Re: What is the type of vector signed + vector unsigned?
On Tue, Dec 29, 2020 at 8:19 PM Alexander Monakov wrote: > > On Tue, 29 Dec 2020, Richard Biener via Gcc wrote: > > > >I think clang follows gcc and uses the type of the first operand. > > > > The desired behavior is the one that OpenCL specifies. If it is > > implementation > > defined we should document behavior. I agree symmetry is nice but eventually > > the current C behavior is what OpenCL specifies. > > Where does OpenCL specify that? Checking the 1.2 OpenCL standard I see the > opposite (the code would fail to compile): > > 6.2.1 > Implicit Conversions > > [...] > > Implicit conversions between built-in vector data types are disallowed. But then in 6.4 it says operations operate component-wise not saying anything about type requirements ... which suggests that int4 i; uint4 u; i = i + u; is valid and is implemented as in C i.x = i.x + u.x; i.y = i.y + u.y; ... and C then doing the appropriate implicit conversions. So yes, OpenCL doesn't specify implicit conversions and 6.4 suggests that components are promoted as to C rules which means the current C implementation matches neither. Note changing the C frontend can change operation outcome. IIRC we at some point decided to allow implicit sign conversions (we don't implement convert_VECTOR_TYPE nor clangs convert_vector). Richard. > Alexander
Re: What is the type of vector signed + vector unsigned?
On Tue, 29 Dec 2020, Richard Biener via Gcc wrote: > >I think clang follows gcc and uses the type of the first operand. > > The desired behavior is the one that OpenCL specifies. If it is implementation > defined we should document behavior. I agree symmetry is nice but eventually > the current C behavior is what OpenCL specifies. Where does OpenCL specify that? Checking the 1.2 OpenCL standard I see the opposite (the code would fail to compile): 6.2.1 Implicit Conversions [...] Implicit conversions between built-in vector data types are disallowed. Alexander
Re: What is the type of vector signed + vector unsigned?

● THE RECORDS:

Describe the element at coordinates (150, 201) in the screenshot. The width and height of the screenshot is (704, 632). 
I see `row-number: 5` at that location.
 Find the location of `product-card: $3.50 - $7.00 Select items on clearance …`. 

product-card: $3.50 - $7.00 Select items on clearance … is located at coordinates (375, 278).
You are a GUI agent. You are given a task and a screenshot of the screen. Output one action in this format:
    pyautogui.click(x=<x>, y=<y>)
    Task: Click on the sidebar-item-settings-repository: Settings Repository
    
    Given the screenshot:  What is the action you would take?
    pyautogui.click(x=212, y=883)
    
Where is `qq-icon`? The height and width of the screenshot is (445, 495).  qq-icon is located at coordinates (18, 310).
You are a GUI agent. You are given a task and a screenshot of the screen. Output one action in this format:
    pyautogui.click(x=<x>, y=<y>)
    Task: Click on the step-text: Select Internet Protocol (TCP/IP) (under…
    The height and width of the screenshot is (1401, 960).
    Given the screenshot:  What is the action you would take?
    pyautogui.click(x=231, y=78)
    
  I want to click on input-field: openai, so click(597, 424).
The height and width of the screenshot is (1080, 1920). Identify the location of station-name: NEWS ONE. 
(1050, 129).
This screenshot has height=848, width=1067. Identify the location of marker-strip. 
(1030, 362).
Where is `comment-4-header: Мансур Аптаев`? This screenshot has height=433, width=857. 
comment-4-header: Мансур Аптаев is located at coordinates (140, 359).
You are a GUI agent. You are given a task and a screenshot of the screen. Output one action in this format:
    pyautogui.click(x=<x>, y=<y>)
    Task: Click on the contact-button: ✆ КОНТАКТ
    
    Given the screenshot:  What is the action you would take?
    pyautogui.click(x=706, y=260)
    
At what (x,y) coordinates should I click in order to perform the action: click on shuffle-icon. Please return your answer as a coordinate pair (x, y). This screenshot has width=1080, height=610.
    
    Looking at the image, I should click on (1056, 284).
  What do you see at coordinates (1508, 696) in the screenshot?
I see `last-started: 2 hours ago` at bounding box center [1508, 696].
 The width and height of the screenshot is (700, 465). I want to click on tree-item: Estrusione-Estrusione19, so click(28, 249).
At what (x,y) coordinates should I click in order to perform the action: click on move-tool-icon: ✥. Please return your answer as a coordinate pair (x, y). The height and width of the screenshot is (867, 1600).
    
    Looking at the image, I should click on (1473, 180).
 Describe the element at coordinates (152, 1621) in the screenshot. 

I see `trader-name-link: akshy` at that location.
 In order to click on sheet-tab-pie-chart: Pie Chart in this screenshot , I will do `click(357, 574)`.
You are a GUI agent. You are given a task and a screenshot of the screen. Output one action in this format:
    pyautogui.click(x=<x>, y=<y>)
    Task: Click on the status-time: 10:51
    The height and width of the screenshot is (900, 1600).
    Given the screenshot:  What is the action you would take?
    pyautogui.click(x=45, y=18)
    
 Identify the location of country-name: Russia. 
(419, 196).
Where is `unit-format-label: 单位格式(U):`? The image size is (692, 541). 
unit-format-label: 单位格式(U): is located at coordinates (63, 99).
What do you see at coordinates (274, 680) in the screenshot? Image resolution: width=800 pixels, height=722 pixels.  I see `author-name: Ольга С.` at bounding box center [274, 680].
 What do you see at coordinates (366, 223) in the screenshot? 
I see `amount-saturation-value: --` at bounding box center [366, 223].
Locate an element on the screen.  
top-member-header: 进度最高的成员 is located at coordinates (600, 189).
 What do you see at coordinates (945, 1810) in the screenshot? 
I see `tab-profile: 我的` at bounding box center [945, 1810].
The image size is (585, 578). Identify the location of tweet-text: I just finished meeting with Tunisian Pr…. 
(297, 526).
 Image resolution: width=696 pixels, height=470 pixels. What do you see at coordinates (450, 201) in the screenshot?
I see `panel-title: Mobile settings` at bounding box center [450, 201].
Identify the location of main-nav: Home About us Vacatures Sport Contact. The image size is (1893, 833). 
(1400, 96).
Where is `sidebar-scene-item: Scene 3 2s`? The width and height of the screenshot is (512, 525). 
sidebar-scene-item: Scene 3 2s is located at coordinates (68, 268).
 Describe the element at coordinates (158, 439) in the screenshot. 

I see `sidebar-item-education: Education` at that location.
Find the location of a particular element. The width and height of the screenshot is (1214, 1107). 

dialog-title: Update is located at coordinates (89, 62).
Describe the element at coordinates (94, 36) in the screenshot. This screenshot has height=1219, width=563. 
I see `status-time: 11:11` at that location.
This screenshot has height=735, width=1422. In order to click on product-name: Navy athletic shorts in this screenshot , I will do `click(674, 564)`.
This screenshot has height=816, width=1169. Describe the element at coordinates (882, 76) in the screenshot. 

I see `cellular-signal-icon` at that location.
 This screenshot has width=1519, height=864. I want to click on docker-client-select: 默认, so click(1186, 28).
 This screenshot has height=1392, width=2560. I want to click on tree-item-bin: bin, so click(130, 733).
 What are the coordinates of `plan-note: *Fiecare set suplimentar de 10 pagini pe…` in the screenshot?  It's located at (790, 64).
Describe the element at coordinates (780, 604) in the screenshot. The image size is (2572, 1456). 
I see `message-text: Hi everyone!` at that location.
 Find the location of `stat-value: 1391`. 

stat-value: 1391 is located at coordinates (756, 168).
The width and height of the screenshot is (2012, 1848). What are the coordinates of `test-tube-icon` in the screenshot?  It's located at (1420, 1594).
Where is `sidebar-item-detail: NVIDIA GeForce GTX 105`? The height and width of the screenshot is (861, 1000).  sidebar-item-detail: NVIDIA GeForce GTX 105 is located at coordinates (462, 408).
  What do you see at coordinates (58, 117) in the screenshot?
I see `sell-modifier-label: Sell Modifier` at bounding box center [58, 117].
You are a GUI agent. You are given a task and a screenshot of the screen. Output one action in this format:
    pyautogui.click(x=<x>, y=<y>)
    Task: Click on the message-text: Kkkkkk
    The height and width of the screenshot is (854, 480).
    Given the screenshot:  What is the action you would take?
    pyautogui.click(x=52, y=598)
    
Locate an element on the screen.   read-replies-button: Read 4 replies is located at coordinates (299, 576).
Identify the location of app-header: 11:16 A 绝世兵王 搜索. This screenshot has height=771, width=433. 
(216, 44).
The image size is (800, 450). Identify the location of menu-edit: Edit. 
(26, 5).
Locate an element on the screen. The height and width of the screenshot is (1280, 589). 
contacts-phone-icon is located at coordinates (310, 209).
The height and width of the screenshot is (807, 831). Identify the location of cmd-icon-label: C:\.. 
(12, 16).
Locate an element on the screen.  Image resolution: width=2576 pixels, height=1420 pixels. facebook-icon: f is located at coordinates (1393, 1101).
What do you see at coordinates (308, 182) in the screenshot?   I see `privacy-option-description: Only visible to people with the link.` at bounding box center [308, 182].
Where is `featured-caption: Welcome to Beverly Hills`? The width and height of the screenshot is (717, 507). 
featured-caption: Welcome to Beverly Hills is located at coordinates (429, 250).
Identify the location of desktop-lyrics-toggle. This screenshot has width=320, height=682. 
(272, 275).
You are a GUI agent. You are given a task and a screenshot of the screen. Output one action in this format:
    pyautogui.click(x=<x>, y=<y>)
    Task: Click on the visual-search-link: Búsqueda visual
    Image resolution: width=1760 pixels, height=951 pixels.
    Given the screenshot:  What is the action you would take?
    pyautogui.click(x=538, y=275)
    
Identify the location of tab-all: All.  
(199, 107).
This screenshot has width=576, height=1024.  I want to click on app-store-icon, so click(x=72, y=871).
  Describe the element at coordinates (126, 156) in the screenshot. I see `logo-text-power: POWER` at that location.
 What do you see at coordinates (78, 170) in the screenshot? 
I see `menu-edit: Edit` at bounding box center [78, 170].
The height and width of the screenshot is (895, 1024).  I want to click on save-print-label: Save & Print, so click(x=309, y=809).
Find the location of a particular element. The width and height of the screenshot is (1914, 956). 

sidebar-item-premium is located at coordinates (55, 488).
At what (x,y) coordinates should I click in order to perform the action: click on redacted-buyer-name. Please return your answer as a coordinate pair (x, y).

● REQUIRED ACTION A:
In the thread, which section of the OpenCL 1.2 standard states that implicit conversions between built-in vector data types are disallowed?
● REQUIRED ACTION B:
Render the stretch of the rows from the line that contains "In order to click on sheet-tab-pie-chart: Pie" through the line that contains "(419, 196)." as a JSON list of strings, one string per line, with blank lines omitted.
The text and the rows have no connection to each other.

● EXERCISE SOLUTION A:
Section 6.2.1, Implicit Conversions.

● EXERCISE SOLUTION B:
[
  " In order to click on sheet-tab-pie-chart: Pie Chart in this screenshot , I will do `click(357, 574)`.",
  "You are a GUI agent. You are given a task and a screenshot of the screen. Output one action in this format:",
  "    pyautogui.click(x=<x>, y=<y>)",
  "    Task: Click on the status-time: 10:51",
  "    The height and width of the screenshot is (900, 1600).",
  "    Given the screenshot:  What is the action you would take?",
  "    pyautogui.click(x=45, y=18)",
  " Identify the location of country-name: Russia. ",
  "(419, 196)."
]